Es war seine Welt. Zu Hause, in der väterlichen Wohnung, war alles genau so
gewesen: Auf dem Tisch lagen ständig Akten, Tintengeruch zog durch den Raum,
und auf den Regalen machten sich die in Schweinsleder gebundenen Gesetzbücher
breit; auch sah er hier die von alters her bekannten Gesichter wieder, bärtige,
familiär-vertraute Gesichter, und er hörte Stimmen, an die er sich aus
Kindheitstagen erinnerte.
Es war ihm
oft, als hätte er im Kinderzimmer Prozeßordnung gespielt und müßte jetzt nur
seine Erinnerungen auffrischen. Der Mechanismus der Rechtspflege, dieser
großen und komplizierten Maschinerie, war sicherlich unvollkommen, knirschte
oft und war in den Fugen rostig und verstaubt. Niemand aber wußte Besseres und
Vollkommeneres als Ersatz zu nennen. Man konnte diesen Mechanismus nicht
entbehren, und des Richters Amt war es, ihn mit Seele und Kraft zu erfüllen.
Er wußte sehr gut, daß die Wahrheit
nicht allein aus Buchstaben und Tatsachen bestand. Die trübe und problematische
Welt der Tatsachen veränderte sich erstaunlich im Verhandlungssaal, die Leute
rüsteten sich mit Zerrspiegeln aus, der Zwerg wollte groß wirken, der Dicke
schmächtig und der Magere beleibt.
Vor allem mußte der Richter
maßhalten, um Gerechtigkeit üben zu können, und zur Wahrheit gelangte er meist
durch Schlußfolgerungen. Kömüves brauchte nur wenig mehr zu lernen, erspürte
diese Forderungen des Berufs in seinem ganzen Wesen, die Erfahrung der Väter
reichte bis zu ihm und wirkte in seiner Seele fort. Von Anfang an galt er als
ernster Richter – und er war vielleicht weniger streng als feierlich und förmlich.

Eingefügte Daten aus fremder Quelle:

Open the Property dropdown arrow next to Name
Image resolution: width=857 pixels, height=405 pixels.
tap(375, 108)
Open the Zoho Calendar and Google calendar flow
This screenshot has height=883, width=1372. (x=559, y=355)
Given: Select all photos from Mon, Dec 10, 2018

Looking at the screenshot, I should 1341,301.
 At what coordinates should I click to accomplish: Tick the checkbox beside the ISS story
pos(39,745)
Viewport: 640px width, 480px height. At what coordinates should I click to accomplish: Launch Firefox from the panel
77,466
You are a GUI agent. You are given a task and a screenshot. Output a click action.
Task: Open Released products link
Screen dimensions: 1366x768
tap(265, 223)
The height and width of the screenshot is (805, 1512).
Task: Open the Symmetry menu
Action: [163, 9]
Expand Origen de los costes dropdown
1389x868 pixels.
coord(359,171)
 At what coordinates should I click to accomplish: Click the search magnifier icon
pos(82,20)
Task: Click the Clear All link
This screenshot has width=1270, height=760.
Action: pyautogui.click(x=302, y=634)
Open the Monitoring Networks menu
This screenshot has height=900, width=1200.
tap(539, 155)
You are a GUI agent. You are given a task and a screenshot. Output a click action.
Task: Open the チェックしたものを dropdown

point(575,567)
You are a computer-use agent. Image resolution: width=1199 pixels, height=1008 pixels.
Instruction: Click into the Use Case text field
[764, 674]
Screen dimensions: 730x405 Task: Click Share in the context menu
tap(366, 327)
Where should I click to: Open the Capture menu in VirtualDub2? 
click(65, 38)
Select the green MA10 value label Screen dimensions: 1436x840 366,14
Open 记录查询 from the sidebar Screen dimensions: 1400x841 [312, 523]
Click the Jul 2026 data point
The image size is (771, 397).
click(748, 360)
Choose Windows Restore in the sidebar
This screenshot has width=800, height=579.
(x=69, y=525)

Er fragte und verhandelte in kurzen, genau formulierten Sätzen. Er war
zurückhaltend, und Stumpfsinn, Böswilligkeit und Lüge brachten ihn nicht aus
der Fassung. Vor jeder neuen Verhandlung aber betrat er mit Lampenfieber den
Saal. Diese prickelnde Aufregung, dieser andächtige Schauder überkam ihn auch
dann noch, als er auf eine jahrelange Tätigkeit zurückblicken konnte.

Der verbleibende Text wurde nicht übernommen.